WHAT THE EXERCISE ASKS: Retype exactly the lines from the one holding "Search (18, 146)" through the final line of the data, both included.
● ● ● ●
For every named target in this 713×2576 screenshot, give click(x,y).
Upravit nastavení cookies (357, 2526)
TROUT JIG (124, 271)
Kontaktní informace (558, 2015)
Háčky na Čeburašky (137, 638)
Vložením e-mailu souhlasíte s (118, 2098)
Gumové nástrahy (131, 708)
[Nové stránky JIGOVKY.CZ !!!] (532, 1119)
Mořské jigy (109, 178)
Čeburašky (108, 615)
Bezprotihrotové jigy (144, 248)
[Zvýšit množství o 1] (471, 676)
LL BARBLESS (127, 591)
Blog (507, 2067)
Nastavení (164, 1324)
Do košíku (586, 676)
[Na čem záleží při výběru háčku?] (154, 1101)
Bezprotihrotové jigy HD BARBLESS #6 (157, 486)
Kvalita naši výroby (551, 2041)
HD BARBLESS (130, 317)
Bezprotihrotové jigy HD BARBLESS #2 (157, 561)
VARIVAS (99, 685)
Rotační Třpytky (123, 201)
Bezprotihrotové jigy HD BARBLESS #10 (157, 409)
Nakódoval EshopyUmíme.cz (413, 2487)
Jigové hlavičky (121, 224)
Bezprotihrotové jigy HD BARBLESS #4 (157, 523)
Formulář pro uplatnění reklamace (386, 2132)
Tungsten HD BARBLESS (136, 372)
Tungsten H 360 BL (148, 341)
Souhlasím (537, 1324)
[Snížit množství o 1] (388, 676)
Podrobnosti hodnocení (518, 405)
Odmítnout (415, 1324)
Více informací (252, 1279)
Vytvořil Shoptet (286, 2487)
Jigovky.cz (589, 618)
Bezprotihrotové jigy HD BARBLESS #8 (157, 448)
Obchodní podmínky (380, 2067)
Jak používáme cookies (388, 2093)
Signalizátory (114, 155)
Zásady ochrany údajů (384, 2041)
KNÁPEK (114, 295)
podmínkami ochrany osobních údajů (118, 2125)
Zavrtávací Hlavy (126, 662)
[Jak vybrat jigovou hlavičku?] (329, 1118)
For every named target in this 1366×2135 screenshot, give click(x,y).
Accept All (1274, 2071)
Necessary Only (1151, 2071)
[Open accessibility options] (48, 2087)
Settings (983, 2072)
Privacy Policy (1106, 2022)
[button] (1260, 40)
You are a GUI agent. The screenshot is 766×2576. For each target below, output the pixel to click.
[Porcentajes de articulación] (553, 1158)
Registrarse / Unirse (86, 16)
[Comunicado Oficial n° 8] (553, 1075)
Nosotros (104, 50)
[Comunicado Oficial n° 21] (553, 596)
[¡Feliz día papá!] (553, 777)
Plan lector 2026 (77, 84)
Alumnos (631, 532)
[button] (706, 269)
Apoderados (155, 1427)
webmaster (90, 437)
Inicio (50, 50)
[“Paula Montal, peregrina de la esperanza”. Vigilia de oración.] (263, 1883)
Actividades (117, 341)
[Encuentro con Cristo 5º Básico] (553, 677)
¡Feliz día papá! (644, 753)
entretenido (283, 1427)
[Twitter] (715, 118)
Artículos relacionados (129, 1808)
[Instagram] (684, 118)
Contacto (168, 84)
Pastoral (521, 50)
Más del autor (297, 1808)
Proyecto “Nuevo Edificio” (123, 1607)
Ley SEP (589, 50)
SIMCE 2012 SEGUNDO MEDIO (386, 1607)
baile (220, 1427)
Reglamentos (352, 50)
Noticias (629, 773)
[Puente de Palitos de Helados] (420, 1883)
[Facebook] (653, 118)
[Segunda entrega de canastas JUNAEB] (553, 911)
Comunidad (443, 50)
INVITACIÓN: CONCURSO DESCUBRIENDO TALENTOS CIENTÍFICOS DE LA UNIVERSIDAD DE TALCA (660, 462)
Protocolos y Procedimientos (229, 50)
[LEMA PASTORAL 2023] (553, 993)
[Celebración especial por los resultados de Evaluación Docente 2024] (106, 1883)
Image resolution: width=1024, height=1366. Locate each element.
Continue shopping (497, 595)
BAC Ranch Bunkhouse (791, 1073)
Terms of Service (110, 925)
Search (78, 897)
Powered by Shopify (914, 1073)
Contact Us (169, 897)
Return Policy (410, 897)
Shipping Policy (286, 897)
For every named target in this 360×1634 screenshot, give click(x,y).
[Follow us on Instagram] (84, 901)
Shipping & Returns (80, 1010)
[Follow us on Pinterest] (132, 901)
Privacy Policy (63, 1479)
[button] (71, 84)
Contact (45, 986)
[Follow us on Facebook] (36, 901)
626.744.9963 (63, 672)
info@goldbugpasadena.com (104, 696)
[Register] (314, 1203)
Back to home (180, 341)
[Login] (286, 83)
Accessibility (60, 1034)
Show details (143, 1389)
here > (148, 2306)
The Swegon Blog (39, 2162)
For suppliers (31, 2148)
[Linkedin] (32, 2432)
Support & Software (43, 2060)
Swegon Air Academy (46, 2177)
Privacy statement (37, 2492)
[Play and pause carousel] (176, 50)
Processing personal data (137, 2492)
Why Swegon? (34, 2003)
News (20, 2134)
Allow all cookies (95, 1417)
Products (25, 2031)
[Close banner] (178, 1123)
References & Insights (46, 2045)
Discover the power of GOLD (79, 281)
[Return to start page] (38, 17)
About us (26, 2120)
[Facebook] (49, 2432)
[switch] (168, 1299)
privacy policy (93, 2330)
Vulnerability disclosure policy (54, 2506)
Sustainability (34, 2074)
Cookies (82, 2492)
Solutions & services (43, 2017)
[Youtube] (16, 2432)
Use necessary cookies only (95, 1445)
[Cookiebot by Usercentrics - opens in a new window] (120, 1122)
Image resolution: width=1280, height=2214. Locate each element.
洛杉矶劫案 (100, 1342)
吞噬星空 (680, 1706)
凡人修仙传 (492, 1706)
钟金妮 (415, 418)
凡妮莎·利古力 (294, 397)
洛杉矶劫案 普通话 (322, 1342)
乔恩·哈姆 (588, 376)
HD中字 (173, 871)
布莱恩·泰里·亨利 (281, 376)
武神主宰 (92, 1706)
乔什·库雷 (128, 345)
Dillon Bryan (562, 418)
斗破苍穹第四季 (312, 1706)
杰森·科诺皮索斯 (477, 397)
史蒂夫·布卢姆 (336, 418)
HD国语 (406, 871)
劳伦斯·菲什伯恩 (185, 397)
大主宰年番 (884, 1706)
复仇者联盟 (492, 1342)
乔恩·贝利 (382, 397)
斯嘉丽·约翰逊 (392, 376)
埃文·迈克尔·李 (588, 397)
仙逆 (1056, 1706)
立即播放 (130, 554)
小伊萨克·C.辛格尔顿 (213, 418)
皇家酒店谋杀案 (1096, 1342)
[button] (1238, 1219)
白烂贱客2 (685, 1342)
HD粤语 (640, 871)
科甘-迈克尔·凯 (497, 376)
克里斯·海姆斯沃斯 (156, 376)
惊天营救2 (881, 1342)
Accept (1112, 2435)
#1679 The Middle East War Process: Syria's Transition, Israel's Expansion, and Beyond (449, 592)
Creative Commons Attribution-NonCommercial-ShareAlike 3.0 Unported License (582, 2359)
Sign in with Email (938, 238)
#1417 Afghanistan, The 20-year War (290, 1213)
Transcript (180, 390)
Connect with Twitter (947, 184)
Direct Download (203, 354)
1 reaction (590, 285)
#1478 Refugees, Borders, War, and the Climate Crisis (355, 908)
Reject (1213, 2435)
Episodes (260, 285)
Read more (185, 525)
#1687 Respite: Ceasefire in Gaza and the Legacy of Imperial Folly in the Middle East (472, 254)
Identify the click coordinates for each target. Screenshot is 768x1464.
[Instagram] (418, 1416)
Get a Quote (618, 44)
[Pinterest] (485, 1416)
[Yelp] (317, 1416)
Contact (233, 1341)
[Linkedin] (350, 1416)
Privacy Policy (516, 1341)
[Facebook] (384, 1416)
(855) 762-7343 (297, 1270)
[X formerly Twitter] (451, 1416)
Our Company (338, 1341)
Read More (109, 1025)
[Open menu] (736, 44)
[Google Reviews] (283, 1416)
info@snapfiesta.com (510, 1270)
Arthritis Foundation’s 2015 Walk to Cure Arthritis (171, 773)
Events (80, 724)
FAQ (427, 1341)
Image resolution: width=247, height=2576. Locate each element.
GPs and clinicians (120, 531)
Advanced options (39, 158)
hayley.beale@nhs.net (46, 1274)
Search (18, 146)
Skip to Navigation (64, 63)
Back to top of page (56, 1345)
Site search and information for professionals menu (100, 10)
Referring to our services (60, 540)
● ● ● ●
RESPONSE TO THIS TASK:
Search (18, 146)
Skip to Navigation (64, 63)
Back to top of page (56, 1345)
Site search and information for professionals menu (100, 10)
Referring to our services (60, 540)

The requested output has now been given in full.